GNR em operação fiscalização ao exercício da caça

A Guarda Nacional Republicana planeia, coordena e executa, em todo o território nacional, no período compreendido entre 16 de agosto de 2026 e 28 de fevereiro de 2027, ações de fiscalização ao exercício dos atos venatórios, para prevenção, deteção, repressão e investigação de situações em desconformidade com as normas legalmente definidas.

A operação realizada pela GNR, através do Serviço de Proteção da Natureza e do Ambiente (SEPNA), na sua qualidade de polícia ambiental, tem como objetivo observar o respeito pelas medidas de proteção e conservação dos recursos cinegéticos, tendo em vista a sua gestão sustentável.

Esta operação tem como principal objetivo garantir o cumprimento do regime jurídico da caça, acautelando a conservação da biodiversidade, o equilíbrio dos ecossistemas, a proteção da saúde pública e a segurança pública. Com o arranque da época venatória em terrenos ordenados, a GNR intensificará as ações de fiscalização preventiva e reativa, combatendo infrações que possam colocar em risco a segurança de pessoas e bens ou atentar contra a fauna selvagem durante o exercício da caça.

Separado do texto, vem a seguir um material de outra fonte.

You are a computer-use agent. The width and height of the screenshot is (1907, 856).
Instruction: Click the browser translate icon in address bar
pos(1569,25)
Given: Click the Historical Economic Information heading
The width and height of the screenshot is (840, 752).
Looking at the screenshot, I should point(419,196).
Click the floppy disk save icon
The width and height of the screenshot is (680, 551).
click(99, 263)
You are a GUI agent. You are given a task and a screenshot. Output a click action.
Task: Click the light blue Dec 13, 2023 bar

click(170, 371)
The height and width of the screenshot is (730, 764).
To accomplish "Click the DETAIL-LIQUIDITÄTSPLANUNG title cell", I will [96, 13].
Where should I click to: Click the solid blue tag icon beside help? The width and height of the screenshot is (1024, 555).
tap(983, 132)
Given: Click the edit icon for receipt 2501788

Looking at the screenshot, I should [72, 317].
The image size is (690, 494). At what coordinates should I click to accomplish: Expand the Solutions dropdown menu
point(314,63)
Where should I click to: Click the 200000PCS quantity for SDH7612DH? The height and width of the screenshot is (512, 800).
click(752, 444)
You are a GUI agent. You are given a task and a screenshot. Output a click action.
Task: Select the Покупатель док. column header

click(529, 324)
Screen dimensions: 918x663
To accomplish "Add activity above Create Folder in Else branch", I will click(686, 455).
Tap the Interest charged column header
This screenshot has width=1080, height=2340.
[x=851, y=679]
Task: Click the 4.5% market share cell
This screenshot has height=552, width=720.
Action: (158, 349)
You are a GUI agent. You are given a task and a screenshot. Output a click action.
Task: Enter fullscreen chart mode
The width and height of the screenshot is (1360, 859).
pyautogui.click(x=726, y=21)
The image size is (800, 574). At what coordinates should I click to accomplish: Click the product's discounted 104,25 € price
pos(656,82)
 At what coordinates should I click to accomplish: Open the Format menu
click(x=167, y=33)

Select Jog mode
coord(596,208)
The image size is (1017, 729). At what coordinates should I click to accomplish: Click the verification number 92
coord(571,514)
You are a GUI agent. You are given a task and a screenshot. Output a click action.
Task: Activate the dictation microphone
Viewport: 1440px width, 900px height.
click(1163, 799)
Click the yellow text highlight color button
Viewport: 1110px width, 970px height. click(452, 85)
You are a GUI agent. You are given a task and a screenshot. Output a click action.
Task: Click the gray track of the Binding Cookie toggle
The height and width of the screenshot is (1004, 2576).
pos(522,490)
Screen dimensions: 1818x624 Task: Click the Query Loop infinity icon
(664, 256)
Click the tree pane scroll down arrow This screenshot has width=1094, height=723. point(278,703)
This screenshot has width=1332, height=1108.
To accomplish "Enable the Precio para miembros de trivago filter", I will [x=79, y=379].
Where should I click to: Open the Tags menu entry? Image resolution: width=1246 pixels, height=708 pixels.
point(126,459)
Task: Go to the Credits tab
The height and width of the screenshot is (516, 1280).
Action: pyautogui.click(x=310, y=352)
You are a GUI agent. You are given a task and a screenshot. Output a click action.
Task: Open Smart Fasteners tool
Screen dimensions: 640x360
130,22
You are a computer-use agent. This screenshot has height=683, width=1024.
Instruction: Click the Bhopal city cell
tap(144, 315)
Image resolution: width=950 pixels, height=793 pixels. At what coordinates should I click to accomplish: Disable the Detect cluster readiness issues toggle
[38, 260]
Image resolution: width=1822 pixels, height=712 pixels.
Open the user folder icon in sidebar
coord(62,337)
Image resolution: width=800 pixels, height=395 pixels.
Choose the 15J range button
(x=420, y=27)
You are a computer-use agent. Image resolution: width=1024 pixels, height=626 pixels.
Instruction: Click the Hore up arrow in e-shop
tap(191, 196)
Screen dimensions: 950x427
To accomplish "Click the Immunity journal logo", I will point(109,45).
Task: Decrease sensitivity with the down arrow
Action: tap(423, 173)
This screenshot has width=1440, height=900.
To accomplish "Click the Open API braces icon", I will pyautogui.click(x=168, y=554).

Serão ainda realizadas ações de sensibilização e cooperação no âmbito das atividades relacionadas com o ato venatório.

A caça é um recurso natural renovável que, de acordo com a legislação atual, é objeto de uma política específica e de medidas especiais de proteção e conservação, visando a gestão dos recursos cinegéticos.

Neste âmbito a Guarda destaca as seguintes recomendações aos caçadores e à população:

·         Assegure-se de que cumpre escrupulosamente as distâncias de segurança a habitações (250 metros sem consentimento) e a locais artificiais de alimentação (100 metros). 

·         Certifique-se de que a zona de caça onde vai exercer a atividade cumpre os requisitos legais aplicáveis, nomeadamente para espécies condicionadas. 

·         Garanta o correto acondicionamento e transporte do armamento fora do exercício da caça.

Durante a operação “Artémis 2025/2026”, foram fiscalizados 10 751 caçadores, tendo sido detetados 136 crimes e efetuadas 133 detenções, das quais se destacam:

·         70 por exercício da caça em terrenos não cinegéticos, nos terrenos de caça condicionada sem consentimento de quem de direito, nas áreas de não caça e nas zonas de caça às quais não se tenha legalmente acesso;

·         32 por exercício da caça em incumprimento das normas de conservação da fauna e, em especial, das espécies cinegéticas.

Decorrente das ações de fiscalização, foram ainda registadas 345 contraordenações, destacando-se:

·         91 por, durante o exercício da caça, o caçador não ser portador de documentação obrigatória;

·         75 por transporte de armamento fora das condições legalmente previstas;

·         61 por infrações praticadas pelas entidades gestoras das zonas de caça.